Appeal from the Order entered May 13, 1986 in the Court of Common Pleas, Lehigh County, Civil Action, Law at No. 85-C-1181 and from the Order entered January 8, 1987 by the Superior Court of Pennsylvania at No. 01535, Philadelphia, 1986. 363 Pa. Super. 648; 522 A.2d 666 (1987).


Joseph F. Leeson, Jr., William P. Leeson, Bethlehem, for appellant.

David E. Faust, Barbara S. Magen, Philadelphia, for appellee.

Nix, C.j., and Larsen, Flaherty, McDermott, Zappala, Papadakos and Stout, JJ. McDermott, J., concurs in the result.

Author: Flaherty

[ 518 Pa. Page 497]


This is an appeal from a memorandum opinion and per curiam order of the Superior Court, 363 Pa. Super. 648, 522 A.2d 666 (1987), which affirmed an order of the Court of Common Pleas of Lehigh County granting a petition to open a default judgment. The default judgment had been entered in favor of the plaintiff, appellant Jeanne McFarland, in a wrongful death and survival action alleging malpractice of the defendant dentist, appellee H. Christopher Whitham, D.D.S. The facts of the case are as follows.

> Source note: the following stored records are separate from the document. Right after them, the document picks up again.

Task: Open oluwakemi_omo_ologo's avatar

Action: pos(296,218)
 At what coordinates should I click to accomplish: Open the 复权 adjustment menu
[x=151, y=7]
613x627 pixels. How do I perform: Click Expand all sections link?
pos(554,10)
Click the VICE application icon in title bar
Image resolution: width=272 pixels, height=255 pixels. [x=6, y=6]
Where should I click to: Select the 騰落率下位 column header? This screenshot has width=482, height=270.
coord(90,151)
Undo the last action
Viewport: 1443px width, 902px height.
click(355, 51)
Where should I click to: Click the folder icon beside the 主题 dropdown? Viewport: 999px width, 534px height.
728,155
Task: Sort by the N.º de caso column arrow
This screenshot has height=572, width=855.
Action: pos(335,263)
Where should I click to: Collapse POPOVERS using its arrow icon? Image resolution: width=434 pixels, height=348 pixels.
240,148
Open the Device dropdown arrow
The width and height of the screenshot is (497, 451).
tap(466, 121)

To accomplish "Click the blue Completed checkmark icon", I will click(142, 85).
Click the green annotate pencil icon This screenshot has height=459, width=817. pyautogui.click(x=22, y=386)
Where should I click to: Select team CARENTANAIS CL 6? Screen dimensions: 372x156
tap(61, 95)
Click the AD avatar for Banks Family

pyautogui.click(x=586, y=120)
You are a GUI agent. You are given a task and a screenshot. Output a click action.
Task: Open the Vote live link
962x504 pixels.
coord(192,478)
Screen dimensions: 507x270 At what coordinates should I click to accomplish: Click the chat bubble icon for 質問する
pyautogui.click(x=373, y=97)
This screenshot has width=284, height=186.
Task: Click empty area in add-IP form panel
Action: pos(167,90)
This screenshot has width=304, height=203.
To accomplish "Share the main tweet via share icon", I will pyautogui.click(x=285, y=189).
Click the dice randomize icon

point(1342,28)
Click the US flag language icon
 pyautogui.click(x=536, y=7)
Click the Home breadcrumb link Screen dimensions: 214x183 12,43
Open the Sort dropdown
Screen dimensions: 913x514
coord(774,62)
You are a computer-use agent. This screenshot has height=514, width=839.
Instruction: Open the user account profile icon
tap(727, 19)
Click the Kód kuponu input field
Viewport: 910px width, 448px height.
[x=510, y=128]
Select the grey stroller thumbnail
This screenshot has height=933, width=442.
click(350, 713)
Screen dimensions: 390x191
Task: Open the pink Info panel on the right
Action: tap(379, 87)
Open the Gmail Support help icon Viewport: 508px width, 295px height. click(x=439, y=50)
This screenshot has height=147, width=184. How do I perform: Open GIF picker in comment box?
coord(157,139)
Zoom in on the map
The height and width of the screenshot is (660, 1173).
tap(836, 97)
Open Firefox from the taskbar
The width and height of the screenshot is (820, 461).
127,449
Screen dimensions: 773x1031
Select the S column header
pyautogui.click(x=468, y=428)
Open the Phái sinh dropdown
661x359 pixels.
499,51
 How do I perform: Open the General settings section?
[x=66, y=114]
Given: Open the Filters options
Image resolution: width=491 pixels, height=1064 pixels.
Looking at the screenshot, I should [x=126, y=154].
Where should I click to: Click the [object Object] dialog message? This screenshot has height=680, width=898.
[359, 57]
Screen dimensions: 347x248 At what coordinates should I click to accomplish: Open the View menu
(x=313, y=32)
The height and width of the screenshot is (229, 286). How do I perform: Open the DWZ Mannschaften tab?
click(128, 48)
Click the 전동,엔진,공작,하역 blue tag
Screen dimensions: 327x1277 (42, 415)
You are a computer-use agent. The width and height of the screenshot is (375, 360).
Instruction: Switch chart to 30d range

On October 1, 1985, the instant wrongful death and survival action was filed, and notice was given to file responsive pleadings within twenty days as provided by Pa.R.C.P. 1026. Responsive pleadings were not, however, filed; hence, on October 21, 1985 plaintiff mailed a notice of default to defendant and his insurance carrier, advising them that, unless appropriate actions were taken within ten days, a default judgment might be entered. Defendant unexplainably waited until October 24, 1985, well beyond the original twenty day period allowed, to retain counsel to represent him in the matter. Counsel immediately contacted the office of plaintiff's counsel and secured an extension, of unspecified but reasonable duration, to avoid entry of a default judgment. Plaintiff's counsel later confirmed this extension by letter dated November 12, 1985, stating that the extension would expire on December 4, 1985. On December 6, 1985, inasmuch as no answer to plaintiff's

[ 518 Pa. Page 498]

    complaint had yet been filed, a default judgment was entered. Soon after receiving notice that the judgment had been entered, defense counsel filed an answer to plaintiff's complaint, and, on December 16, 1985, filed a petition to open the judgment. After consideration of the merits, the Court of Common Pleas granted the petition.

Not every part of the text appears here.